(Records from a collection)

------------

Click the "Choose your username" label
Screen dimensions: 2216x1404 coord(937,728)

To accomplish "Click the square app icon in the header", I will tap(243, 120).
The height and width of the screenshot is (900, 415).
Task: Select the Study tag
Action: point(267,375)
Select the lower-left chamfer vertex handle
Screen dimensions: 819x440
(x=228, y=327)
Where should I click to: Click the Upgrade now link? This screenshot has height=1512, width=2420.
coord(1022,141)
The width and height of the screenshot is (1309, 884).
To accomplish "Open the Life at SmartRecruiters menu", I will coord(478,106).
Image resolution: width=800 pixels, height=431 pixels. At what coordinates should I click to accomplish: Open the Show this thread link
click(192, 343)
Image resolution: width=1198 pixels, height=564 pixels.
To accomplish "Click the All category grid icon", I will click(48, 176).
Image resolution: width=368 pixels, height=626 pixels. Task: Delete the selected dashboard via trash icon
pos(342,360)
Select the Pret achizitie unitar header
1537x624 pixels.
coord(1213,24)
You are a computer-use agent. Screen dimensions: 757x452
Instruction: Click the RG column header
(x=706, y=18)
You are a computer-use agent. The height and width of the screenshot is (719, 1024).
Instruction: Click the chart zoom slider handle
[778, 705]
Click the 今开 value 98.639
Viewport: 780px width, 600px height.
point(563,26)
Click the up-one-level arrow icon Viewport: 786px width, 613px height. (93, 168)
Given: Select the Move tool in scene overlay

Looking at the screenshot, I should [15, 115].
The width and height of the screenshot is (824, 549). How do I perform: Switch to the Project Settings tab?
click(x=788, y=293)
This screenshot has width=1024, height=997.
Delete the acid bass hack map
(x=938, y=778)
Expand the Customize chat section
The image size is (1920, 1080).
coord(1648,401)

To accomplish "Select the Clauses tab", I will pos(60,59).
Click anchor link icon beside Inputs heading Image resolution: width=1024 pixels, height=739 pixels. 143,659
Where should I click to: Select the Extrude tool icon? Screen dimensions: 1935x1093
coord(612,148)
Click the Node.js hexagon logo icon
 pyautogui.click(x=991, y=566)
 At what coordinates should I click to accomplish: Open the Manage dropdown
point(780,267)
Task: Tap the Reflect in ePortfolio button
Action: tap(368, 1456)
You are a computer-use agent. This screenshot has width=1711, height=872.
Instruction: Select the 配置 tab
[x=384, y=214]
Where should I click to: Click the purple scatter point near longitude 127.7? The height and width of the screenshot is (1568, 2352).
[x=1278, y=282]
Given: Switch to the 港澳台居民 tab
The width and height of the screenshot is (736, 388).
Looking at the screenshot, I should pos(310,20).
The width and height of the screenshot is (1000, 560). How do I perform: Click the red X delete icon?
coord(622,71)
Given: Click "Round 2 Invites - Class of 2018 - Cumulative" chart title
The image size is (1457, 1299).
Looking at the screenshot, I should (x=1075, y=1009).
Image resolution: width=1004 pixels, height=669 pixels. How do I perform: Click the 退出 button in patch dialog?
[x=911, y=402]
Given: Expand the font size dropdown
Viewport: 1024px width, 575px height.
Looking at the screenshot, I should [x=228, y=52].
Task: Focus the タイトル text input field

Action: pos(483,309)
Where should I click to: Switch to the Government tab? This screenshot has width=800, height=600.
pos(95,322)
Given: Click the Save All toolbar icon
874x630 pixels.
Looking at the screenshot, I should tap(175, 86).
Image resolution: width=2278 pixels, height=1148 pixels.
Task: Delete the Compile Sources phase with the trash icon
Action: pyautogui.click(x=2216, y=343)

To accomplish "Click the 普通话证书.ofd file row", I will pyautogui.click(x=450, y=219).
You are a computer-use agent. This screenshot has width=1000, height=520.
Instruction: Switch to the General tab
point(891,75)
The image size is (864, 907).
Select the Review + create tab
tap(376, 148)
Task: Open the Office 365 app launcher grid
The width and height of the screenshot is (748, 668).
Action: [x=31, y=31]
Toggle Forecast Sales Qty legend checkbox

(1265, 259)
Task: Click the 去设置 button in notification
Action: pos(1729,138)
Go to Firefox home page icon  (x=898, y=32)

------------

:: EXERCISE ::
Arrange the lines of the records above as a JSON list of strings, one string per line, leaving out blank lines.

:: FULL SOLUTION ::
[
  "Click the \"Choose your username\" label",
  "Screen dimensions: 2216x1404 coord(937,728)",
  "To accomplish \"Click the square app icon in the header\", I will tap(243, 120).",
  "The height and width of the screenshot is (900, 415).",
  "Task: Select the Study tag",
  "Action: point(267,375)",
  "Select the lower-left chamfer vertex handle",
  "Screen dimensions: 819x440",
  "(x=228, y=327)",
  "Where should I click to: Click the Upgrade now link? This screenshot has height=1512, width=2420.",
  "coord(1022,141)",
  "The width and height of the screenshot is (1309, 884).",
  "To accomplish \"Open the Life at SmartRecruiters menu\", I will coord(478,106).",
  "Image resolution: width=800 pixels, height=431 pixels. At what coordinates should I click to accomplish: Open the Show this thread link",
  "click(192, 343)",
  "Image resolution: width=1198 pixels, height=564 pixels.",
  "To accomplish \"Click the All category grid icon\", I will click(48, 176).",
  "Image resolution: width=368 pixels, height=626 pixels. Task: Delete the selected dashboard via trash icon",
  "pos(342,360)",
  "Select the Pret achizitie unitar header",
  "1537x624 pixels.",
  "coord(1213,24)",
  "You are a computer-use agent. Screen dimensions: 757x452",
  "Instruction: Click the RG column header",
  "(x=706, y=18)",
  "You are a computer-use agent. The height and width of the screenshot is (719, 1024).",
  "Instruction: Click the chart zoom slider handle",
  "[778, 705]",
  "Click the 今开 value 98.639",
  "Viewport: 780px width, 600px height.",
  "point(563,26)",
  "Click the up-one-level arrow icon Viewport: 786px width, 613px height. (93, 168)",
  "Given: Select the Move tool in scene overlay",
  "Looking at the screenshot, I should [15, 115].",
  "The width and height of the screenshot is (824, 549). How do I perform: Switch to the Project Settings tab?",
  "click(x=788, y=293)",
  "This screenshot has width=1024, height=997.",
  "Delete the acid bass hack map",
  "(x=938, y=778)",
  "Expand the Customize chat section",
  "The image size is (1920, 1080).",
  "coord(1648,401)",
  "To accomplish \"Select the Clauses tab\", I will pos(60,59).",
  "Click anchor link icon beside Inputs heading Image resolution: width=1024 pixels, height=739 pixels. 143,659",
  "Where should I click to: Select the Extrude tool icon? Screen dimensions: 1935x1093",
  "coord(612,148)",
  "Click the Node.js hexagon logo icon",
  " pyautogui.click(x=991, y=566)",
  " At what coordinates should I click to accomplish: Open the Manage dropdown",
  "point(780,267)",
  "Task: Tap the Reflect in ePortfolio button",
  "Action: tap(368, 1456)",
  "You are a computer-use agent. This screenshot has width=1711, height=872.",
  "Instruction: Select the 配置 tab",
  "[x=384, y=214]",
  "Where should I click to: Click the purple scatter point near longitude 127.7? The height and width of the screenshot is (1568, 2352).",
  "[x=1278, y=282]",
  "Given: Switch to the 港澳台居民 tab",
  "The width and height of the screenshot is (736, 388).",
  "Looking at the screenshot, I should pos(310,20).",
  "The width and height of the screenshot is (1000, 560). How do I perform: Click the red X delete icon?",
  "coord(622,71)",
  "Given: Click \"Round 2 Invites - Class of 2018 - Cumulative\" chart title",
  "The image size is (1457, 1299).",
  "Looking at the screenshot, I should (x=1075, y=1009).",
  "Image resolution: width=1004 pixels, height=669 pixels. How do I perform: Click the 退出 button in patch dialog?",
  "[x=911, y=402]",
  "Given: Expand the font size dropdown",
  "Viewport: 1024px width, 575px height.",
  "Looking at the screenshot, I should [x=228, y=52].",
  "Task: Focus the タイトル text input field",
  "Action: pos(483,309)",
  "Where should I click to: Switch to the Government tab? This screenshot has width=800, height=600.",
  "pos(95,322)",
  "Given: Click the Save All toolbar icon",
  "874x630 pixels.",
  "Looking at the screenshot, I should tap(175, 86).",
  "Image resolution: width=2278 pixels, height=1148 pixels.",
  "Task: Delete the Compile Sources phase with the trash icon",
  "Action: pyautogui.click(x=2216, y=343)",
  "To accomplish \"Click the 普通话证书.ofd file row\", I will pyautogui.click(x=450, y=219).",
  "You are a computer-use agent. This screenshot has width=1000, height=520.",
  "Instruction: Switch to the General tab",
  "point(891,75)",
  "The image size is (864, 907).",
  "Select the Review + create tab",
  "tap(376, 148)",
  "Task: Open the Office 365 app launcher grid",
  "The width and height of the screenshot is (748, 668).",
  "Action: [x=31, y=31]",
  "Toggle Forecast Sales Qty legend checkbox",
  "(1265, 259)",
  "Task: Click the 去设置 button in notification",
  "Action: pos(1729,138)",
  "Go to Firefox home page icon  (x=898, y=32)"
]